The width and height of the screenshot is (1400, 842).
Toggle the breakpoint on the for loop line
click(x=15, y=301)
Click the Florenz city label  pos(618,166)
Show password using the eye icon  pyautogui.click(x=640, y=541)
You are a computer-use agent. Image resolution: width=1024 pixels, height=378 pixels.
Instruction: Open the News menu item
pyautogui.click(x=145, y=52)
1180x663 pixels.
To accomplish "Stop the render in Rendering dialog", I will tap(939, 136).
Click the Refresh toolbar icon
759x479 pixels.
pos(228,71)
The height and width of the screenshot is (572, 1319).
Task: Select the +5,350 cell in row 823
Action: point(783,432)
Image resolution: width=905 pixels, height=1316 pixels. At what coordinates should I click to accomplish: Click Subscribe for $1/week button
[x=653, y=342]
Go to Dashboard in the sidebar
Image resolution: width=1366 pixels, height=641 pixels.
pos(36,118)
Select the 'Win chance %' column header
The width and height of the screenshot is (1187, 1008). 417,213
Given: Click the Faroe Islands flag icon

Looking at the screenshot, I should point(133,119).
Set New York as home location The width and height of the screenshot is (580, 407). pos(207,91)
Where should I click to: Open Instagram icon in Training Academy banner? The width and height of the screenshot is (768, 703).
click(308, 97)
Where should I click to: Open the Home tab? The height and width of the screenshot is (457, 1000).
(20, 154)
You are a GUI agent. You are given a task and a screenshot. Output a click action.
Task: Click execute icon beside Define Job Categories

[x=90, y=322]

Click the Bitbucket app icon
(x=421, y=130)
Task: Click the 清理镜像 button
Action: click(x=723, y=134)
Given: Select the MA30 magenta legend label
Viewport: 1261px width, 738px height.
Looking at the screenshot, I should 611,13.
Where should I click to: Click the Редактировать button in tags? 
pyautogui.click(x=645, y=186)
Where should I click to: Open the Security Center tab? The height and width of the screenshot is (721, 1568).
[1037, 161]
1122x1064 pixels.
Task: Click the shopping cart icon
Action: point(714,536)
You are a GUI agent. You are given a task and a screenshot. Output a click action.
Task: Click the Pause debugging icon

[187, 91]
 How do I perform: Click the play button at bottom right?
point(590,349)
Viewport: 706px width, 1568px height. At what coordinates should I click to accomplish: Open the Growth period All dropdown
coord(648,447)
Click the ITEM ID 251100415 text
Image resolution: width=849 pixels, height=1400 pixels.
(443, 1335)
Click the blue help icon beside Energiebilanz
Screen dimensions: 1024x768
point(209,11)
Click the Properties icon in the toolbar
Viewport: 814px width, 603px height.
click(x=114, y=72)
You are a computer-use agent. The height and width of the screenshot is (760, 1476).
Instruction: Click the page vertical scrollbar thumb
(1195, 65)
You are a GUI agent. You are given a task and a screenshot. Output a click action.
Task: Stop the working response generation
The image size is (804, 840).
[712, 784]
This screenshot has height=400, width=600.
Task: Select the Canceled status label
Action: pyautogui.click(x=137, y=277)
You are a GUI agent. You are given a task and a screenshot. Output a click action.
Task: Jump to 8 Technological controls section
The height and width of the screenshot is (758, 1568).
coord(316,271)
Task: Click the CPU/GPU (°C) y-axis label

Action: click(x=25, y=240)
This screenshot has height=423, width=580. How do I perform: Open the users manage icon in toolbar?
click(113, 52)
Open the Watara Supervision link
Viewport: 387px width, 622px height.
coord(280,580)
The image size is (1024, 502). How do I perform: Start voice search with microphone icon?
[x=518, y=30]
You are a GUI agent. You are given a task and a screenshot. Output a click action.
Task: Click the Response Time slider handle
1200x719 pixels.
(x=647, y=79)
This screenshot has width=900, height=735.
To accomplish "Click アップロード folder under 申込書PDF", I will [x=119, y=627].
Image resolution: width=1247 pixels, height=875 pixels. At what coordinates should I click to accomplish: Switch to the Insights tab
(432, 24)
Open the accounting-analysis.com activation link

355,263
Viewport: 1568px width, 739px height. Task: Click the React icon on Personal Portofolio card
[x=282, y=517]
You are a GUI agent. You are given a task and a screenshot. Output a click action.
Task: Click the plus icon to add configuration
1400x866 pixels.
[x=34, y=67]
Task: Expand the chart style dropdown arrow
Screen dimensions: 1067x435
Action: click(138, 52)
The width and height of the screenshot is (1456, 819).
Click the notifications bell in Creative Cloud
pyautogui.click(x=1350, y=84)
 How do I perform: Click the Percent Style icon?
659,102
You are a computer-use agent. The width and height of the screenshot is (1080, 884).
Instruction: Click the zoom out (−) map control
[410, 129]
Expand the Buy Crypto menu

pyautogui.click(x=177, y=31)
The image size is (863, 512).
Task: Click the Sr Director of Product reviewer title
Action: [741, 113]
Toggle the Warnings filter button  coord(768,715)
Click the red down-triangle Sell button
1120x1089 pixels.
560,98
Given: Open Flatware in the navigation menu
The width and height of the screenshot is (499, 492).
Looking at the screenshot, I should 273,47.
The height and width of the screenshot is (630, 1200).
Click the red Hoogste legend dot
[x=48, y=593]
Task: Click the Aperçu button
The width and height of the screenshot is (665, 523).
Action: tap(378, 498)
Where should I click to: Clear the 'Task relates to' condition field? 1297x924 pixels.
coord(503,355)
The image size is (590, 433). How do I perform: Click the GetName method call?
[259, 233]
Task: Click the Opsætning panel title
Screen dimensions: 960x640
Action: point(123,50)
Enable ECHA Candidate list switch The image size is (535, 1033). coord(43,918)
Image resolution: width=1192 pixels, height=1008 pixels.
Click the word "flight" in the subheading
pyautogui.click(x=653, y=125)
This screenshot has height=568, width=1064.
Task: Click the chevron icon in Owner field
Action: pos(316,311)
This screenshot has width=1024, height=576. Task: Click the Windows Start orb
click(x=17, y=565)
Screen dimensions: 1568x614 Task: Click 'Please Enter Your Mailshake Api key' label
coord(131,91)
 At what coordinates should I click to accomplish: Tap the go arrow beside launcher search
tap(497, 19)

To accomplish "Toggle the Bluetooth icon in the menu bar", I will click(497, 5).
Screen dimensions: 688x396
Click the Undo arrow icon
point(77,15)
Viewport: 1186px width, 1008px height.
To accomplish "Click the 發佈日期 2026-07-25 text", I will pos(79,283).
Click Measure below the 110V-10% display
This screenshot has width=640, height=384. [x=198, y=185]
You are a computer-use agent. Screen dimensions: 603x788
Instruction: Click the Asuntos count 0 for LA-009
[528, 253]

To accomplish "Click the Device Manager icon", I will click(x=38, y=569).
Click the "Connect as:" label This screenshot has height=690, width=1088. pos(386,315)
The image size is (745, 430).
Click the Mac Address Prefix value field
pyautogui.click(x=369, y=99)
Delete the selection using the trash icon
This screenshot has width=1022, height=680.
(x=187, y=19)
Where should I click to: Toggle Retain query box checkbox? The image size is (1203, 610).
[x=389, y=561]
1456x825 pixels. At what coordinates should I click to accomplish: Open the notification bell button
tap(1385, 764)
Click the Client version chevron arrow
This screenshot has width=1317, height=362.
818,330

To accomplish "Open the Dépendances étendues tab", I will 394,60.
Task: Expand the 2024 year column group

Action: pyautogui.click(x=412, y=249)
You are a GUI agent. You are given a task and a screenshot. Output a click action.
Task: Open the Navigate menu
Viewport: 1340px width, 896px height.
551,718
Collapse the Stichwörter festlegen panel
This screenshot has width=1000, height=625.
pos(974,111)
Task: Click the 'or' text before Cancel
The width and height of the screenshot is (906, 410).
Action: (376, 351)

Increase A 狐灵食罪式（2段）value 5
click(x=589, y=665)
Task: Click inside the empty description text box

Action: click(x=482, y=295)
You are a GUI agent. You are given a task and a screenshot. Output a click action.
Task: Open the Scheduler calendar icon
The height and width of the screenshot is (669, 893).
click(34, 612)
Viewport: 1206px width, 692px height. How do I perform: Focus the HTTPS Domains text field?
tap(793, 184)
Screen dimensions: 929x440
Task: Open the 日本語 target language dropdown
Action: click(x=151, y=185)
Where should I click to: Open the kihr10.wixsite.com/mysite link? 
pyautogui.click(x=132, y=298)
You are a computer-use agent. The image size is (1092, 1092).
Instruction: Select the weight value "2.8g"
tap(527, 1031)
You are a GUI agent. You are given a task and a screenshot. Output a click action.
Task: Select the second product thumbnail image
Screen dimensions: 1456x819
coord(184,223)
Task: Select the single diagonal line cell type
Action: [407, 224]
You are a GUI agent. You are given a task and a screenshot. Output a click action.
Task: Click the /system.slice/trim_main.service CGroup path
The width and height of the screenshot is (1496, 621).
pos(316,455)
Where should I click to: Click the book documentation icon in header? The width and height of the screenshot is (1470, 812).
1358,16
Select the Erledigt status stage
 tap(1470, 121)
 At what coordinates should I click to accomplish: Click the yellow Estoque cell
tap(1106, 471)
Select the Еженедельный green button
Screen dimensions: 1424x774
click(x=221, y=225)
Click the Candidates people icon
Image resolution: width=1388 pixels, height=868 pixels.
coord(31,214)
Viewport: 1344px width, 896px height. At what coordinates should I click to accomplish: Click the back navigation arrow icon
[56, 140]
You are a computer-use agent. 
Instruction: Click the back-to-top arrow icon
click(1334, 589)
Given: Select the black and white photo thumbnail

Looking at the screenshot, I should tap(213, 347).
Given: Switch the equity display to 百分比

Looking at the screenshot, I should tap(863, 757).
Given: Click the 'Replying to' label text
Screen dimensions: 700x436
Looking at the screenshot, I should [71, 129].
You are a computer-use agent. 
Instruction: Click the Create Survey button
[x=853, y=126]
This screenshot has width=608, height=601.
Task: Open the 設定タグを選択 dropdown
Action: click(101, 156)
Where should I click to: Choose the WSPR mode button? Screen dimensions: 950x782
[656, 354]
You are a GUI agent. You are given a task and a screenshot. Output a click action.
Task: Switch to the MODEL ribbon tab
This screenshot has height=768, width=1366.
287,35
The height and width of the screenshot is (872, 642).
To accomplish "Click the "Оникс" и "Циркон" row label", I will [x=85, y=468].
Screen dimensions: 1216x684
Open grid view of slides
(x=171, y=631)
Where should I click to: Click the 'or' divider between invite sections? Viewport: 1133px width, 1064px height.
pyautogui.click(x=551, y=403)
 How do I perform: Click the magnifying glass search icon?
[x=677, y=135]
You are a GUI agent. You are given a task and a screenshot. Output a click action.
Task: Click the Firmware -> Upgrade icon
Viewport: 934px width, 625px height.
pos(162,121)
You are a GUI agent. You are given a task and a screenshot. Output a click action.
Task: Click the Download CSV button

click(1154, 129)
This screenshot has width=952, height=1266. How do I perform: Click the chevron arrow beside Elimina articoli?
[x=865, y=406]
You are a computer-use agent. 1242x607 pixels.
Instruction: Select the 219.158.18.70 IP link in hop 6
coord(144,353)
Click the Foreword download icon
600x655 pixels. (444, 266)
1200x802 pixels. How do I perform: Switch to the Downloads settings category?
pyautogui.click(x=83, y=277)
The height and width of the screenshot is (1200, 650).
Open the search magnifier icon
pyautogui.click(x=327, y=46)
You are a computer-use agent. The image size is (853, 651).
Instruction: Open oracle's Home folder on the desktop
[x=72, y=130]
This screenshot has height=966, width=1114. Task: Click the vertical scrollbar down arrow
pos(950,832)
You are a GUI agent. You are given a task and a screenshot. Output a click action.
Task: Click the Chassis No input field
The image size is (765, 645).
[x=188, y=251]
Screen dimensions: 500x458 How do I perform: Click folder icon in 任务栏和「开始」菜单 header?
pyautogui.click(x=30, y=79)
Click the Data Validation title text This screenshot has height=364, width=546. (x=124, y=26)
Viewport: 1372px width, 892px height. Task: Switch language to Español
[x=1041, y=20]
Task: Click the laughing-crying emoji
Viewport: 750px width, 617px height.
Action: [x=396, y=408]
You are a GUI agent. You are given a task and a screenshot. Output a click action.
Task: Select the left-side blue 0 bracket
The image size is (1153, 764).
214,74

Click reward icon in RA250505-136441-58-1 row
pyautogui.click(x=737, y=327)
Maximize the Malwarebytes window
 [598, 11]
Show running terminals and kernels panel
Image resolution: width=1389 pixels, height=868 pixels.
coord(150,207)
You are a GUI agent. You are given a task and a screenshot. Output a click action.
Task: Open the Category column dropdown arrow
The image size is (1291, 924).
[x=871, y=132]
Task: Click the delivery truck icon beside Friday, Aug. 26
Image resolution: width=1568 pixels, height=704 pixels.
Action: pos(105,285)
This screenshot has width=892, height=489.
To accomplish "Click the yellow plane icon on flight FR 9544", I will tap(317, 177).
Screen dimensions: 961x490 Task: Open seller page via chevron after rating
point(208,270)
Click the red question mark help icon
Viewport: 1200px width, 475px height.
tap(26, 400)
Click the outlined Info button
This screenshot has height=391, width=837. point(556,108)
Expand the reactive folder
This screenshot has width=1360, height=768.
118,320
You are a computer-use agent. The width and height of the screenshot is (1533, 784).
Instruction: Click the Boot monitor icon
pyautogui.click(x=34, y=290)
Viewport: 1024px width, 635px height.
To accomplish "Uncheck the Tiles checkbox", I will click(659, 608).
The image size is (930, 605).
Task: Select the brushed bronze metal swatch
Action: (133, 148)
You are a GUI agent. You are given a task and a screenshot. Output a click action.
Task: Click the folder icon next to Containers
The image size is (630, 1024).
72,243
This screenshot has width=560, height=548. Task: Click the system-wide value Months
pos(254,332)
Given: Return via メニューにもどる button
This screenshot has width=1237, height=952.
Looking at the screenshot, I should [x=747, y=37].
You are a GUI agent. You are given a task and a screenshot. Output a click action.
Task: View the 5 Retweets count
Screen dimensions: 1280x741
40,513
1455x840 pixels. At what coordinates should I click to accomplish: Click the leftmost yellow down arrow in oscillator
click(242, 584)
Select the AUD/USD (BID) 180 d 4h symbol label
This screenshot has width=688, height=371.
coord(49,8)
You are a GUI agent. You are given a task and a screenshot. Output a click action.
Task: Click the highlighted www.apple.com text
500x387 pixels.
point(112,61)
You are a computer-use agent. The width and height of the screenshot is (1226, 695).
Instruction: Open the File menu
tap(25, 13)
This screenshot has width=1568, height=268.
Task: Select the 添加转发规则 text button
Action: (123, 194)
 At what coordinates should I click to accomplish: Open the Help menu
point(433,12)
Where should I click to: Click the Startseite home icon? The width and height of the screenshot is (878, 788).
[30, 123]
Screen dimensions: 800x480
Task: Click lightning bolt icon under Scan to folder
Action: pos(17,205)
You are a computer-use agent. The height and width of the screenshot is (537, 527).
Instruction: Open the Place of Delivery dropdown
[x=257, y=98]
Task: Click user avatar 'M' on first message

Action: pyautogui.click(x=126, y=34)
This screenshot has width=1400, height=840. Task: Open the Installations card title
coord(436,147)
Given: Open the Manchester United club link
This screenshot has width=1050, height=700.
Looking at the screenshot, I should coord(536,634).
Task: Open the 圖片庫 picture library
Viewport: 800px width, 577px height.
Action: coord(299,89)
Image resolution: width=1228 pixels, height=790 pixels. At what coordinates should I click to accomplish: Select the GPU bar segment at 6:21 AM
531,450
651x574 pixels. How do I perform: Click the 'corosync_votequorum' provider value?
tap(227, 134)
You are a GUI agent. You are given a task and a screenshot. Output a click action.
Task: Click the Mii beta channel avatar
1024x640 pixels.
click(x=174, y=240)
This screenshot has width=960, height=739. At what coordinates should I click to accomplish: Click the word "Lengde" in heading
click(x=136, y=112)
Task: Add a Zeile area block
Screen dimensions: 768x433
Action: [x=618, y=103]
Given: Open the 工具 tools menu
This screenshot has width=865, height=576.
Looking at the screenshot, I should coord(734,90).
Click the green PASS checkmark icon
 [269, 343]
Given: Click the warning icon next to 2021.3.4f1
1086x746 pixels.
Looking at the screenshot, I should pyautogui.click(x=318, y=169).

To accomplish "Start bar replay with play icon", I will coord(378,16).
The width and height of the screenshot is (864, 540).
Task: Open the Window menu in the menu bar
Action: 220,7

(ASSIGNED TASK): Take every line above carrying "using" and return it.

(EXERCISE OUTPUT):
Show password using the eye icon  pyautogui.click(x=640, y=541)
Delete the selection using the trash icon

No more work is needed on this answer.